Paul Mork Honored 2019
Paul Mork is a multi-sport coaching legend in the White Bear Lake Area School District and has received statewide recognitions from two Minnesota State High School coach associations. What many of Paul’s students know him from are his college prep English Literature and Creative Writing classes.
Paul was born and raised on a farm in southern Minnesota near the Iowa border. He attended Kiester High School located in southern Minnesota. “Attending a smaller school, it may be easier to try more sports, the arts, school paper and other things” Paul says of his high school years.” All students should be encouraged to try anything the school offers regardless of the size.” Paul’s football coach was also his English teacher. A door was opened as to the places and experiences great literature may take him. An added bonus to Paul’s literary adventure was his coach/teacher was previously a WWII spy for the Allied Forces.

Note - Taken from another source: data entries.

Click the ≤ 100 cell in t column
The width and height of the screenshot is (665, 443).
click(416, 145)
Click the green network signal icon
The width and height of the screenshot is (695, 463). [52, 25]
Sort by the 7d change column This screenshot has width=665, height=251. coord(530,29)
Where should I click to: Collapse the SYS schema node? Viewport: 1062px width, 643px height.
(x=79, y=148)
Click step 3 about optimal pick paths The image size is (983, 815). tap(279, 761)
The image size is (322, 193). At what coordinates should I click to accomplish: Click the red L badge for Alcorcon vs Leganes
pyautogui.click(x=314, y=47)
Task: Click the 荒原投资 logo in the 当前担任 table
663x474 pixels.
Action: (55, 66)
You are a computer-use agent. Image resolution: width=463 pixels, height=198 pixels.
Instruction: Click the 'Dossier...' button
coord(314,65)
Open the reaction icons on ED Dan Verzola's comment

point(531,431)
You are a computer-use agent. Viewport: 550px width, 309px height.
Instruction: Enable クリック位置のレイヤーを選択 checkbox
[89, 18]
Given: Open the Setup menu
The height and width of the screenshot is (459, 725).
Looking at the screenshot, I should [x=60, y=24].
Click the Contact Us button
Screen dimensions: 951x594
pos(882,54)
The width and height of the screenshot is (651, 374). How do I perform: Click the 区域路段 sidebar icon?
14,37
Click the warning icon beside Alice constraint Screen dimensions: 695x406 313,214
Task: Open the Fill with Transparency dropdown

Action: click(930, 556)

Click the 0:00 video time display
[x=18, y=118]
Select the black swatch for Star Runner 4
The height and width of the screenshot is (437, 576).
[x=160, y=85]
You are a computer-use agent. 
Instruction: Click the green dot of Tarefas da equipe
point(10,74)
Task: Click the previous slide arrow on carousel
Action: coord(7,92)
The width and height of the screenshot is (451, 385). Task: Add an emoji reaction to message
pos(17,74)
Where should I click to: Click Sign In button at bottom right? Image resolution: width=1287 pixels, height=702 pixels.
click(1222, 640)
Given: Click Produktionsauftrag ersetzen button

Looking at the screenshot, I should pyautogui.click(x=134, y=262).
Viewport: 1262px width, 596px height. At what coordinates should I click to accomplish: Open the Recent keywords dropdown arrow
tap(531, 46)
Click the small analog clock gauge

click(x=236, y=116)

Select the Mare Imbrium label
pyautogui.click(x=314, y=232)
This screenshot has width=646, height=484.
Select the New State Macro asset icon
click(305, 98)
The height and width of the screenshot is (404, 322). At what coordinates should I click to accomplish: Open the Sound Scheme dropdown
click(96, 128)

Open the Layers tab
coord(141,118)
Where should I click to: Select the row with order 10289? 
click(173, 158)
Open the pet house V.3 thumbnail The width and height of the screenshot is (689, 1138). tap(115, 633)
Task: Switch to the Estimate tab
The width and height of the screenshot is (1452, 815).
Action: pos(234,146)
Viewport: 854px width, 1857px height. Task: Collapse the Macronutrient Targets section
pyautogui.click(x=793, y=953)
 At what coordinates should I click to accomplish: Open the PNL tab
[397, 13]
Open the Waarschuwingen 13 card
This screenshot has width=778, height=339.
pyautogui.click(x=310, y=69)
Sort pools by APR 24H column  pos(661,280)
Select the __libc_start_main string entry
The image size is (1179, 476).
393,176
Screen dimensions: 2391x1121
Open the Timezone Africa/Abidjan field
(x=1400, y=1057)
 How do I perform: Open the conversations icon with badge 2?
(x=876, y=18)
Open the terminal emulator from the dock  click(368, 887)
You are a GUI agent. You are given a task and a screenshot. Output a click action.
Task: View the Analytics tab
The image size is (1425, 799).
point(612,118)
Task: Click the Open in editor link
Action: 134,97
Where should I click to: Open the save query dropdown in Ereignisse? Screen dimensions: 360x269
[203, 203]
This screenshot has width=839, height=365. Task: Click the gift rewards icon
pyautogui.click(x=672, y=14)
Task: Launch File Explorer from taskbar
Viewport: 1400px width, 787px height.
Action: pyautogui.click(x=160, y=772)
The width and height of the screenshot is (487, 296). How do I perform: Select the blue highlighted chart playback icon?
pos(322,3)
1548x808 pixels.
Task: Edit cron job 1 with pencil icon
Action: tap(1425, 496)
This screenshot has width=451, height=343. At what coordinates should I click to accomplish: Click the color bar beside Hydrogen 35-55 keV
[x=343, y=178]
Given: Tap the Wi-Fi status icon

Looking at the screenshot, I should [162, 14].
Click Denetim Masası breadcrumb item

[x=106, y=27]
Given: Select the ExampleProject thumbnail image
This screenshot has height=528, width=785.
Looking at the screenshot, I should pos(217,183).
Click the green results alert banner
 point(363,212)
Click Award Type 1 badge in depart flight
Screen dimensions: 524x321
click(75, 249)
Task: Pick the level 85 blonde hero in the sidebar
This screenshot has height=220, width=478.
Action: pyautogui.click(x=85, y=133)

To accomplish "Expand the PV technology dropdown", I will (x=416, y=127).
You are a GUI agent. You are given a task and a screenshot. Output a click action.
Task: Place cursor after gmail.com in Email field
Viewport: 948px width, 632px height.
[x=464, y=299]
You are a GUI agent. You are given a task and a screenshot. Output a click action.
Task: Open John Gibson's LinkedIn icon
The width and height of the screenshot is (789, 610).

Paul graduated from Kiester High School and attended St. Olaf College in Northfield, Minnesota, receiving his undergraduate degree in English, playing baseball, basketball and football along the way. His post-graduate work was accomplished at Macalester College in St. Paul where he earned his M. Ed. with an English emphasis.In 1959 Paul began his long teaching and coaching careers. The first 7 years of Paul's 37-year teaching and 56-year coaching experiences were at Wells, St. Charles, and Hayfield High Schools in southern Minnesota. However, the majority of his career took place in the White Bear Lake Area School District.
Paul came to White Bear Lake in 1965. College prep English was Paul's primary teaching assignment. “As the curriculum developed, Hero1 and Hero 2 were a semester each” he recalls. “Hero 1 included the Greek playwrights, Shakespeare and Tolstoy. Hero 2 moved to Dostoyevsky, Tennessee Williams, Eugene O’Neal, Faulkner, and Hemmingway.” Paul appreciated the chance to teach creative writing. “Every human being has creativity in them. It just needs to be tapped. Poetry was something all could have a little fun with. Those students that had the most fear about writing found they could get some satisfaction from the fact they could put it all together. A few submitted their writings to Scholastic Magazine and received recognition of their work.”
What would be one thing he would like to see be a priority for every student?“In an ideal world”, Paul smiled,” all students would be in a play. They would build self-confidence…stage presence to one degree or another. Experience what it is like to stretch yourself, explore a character, to ‘get out of your own skin’ and experience something different.’ When recalling former students mentioning to him, they felt they had a leg up in their college courses due to having taken one or more of his classes, Paul’s face lights up. “That is what is meant by ‘you receive more than what you give back’.”
Paul Mork retired from teaching in 1996, but continued to coach and author a book that encompasses his philosophy followed in both his teaching and coaching careers. Paul’s book, "The Power of Becoming: Achieving Personal Fulfillment," was published in 2005. The book is a series of eight essays, revolving around the idea of physical, psychological and spiritual elements coming together to realize personal fulfillment and illustrate how to 'become' what you hope to. "It was built on a motif that whether you are in the classroom or on a team, each year is a new year and what are you becoming?" Paul said.
In addition to teaching, Paul served in a variety of combinations as a high school varsity assistant and head coach. These positions included football, boys' and girls' basketball, baseball, and cross country. In 1966, his second year at White Bear Lake High School, Paul coached the boys cross country team to a state championship. He then began coaching in boys basketball, football, and track, taking the Bears boys basketball team to the state tournament in 1972. Later in his coaching career Paul added baseball and girls basketball. During his football tenure at White Bear Lake, Paul led White Bear Mariner High School from 1972 to 1983 and White Bear Lake Area High School from 1983 to 1993 compiling a head coaching record of 113-74 winning two suburban Conference Championships. In 1990 and 1991, Paul led the Bears baseball team. Paul came out of retirement and in 2002, returned to state tournament with the Irondale's girls basketball team. 2009 found Paul Mork directing the New Life Academy girls basketball team to the state tournament. Paul has been inducted into the White Bear Lake Area High School Athletic Hall of Fame, Minnesota State Football Coaches Association Hall of Fame (2002), and the Minnesota State High School Baseball Coaches Association (2015).
Paul Mork is one of those teachers that has touched hundreds of us, in ways he is not even aware of. If you never had the good fortune to have crossed paths with this extraordinary man, enjoy this gift that he has given us. Paul has four children and seven grandchildren. He has lived in White Bear Lake with his wife Marilyn, since 1965. He and "Mamie" have been married 52 years.